Страница 2 из 30
Итак, в лесных кантонах Швейцарии осенью 1474 года начинается наша повесть.
Два путешественника, один давно уже переступивший тот возраст, который называется весною жизни, – другой, по-видимому, не старше двадцати двух или двадцати трех лет, провели ночь в небольшом городке Люцерне, главном городе одноименного с ним кантона. Город этот, как известно, живописно расположен на озере Четырех Кантонов. Судя по одежде и манерам путешественников, это были богатые купцы. Оба они шли пешком, что в этих гористых местах считалось удобнейшим способом передвижения. За ними следовал молодой крестьянин, уроженец итальянской стороны Альп; он вел за собой навьюченного лошака[3], на которого иногда садился верхом.
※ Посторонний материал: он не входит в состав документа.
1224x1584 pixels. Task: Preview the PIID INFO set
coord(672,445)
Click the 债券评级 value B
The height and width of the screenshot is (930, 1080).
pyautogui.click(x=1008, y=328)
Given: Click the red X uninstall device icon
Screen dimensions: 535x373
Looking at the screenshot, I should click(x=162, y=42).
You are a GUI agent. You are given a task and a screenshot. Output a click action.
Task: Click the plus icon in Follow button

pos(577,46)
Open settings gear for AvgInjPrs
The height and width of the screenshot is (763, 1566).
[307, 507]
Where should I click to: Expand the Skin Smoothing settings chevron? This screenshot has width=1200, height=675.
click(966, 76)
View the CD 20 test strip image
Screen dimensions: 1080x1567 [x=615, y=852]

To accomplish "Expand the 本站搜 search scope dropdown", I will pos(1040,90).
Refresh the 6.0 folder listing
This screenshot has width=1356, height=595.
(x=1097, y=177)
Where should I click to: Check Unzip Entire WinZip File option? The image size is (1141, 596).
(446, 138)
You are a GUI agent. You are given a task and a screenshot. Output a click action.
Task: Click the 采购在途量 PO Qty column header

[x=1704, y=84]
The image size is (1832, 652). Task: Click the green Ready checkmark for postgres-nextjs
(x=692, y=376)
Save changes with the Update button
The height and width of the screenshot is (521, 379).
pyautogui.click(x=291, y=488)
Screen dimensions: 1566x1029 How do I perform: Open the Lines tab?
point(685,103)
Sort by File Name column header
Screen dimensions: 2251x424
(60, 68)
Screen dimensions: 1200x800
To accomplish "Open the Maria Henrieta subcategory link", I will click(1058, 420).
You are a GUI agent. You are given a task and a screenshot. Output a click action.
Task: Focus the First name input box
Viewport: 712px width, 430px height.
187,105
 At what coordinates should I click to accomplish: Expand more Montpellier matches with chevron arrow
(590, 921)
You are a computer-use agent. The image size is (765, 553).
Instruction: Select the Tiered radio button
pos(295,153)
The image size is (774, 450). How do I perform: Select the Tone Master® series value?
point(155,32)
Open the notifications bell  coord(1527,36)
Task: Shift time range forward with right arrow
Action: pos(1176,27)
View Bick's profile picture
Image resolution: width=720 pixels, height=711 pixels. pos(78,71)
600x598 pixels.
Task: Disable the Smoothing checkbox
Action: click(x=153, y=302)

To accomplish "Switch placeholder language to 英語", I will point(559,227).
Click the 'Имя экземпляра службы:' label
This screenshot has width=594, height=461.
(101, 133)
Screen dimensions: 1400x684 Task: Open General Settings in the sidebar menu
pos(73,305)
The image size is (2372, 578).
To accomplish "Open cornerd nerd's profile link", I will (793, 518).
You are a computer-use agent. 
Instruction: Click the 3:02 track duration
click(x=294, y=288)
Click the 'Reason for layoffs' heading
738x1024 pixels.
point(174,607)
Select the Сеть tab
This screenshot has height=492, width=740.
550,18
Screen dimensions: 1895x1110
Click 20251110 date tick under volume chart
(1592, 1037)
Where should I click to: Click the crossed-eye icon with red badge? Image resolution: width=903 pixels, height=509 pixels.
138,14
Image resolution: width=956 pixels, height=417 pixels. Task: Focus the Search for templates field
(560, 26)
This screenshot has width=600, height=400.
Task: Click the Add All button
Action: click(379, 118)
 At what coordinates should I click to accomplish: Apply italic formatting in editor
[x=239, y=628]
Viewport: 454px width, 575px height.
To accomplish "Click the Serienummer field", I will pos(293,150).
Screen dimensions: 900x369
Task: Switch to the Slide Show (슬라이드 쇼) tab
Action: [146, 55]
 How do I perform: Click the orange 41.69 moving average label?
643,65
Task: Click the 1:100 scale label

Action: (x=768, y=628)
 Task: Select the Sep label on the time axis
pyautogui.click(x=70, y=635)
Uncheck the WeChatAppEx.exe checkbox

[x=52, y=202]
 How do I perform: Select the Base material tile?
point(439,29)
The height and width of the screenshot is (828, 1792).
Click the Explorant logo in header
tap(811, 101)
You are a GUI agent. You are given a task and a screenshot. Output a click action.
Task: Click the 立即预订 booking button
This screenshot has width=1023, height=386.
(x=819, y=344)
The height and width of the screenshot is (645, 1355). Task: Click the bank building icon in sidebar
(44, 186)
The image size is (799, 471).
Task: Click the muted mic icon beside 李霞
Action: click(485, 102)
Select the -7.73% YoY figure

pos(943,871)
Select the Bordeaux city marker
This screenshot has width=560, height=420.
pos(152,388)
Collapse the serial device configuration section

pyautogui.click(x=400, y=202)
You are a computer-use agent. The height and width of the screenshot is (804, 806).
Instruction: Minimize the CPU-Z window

Путешественники имели очень благовидную наружность, и казалось, были соединены между собой узами ближайшего родства; вероятно, это были отец с сыном, так как в маленьком трактире, где они провели прошедшую ночь, почтительность и уважение, оказываемые младшим из них старшему, не укрылись от внимания местных жителей, которые, подобно всем изолированным от окружающего их мира обывателям захолустий, были любопытны ровно настолько, насколько были ограничены их средства к добыванию всякого рода новостей. Они также заметили, что купцы, под предлогом, будто спешат, отказались развязать свои тюки и открыть торг с люцернскими жителями, объясняя это тем, что не имеют для продажи приличных товаров. Женщины маленького городка сильно досадовали на несговорчивость путешествующих купцов, тем более, по догадкам, она происходила от дороговизны имеющихся у них вещей, на которые они не надеялись найти покупателей в горах Швейцарии. Через их провожатого было известно, что чужестранцы накупили в Венеции множество драгоценных товаров, которые из Индии и Египта транспортируются в этот знаменитый город, служащий торговым центром всему Западу, и отсюда уже развозятся по всем частям Европы. Притом молодые швейцарские девушки недавно сделали открытие, что богатые ткани и драгоценные камни очень приятны для глаз; и хотя они не имели надежды приобрести для себя таких украшений, но ощущали довольно естественное желание хоть бы только посмотреть на дорогие товары приезжих купцов; но так как их лишили этого удовольствия, они были очень огорчены.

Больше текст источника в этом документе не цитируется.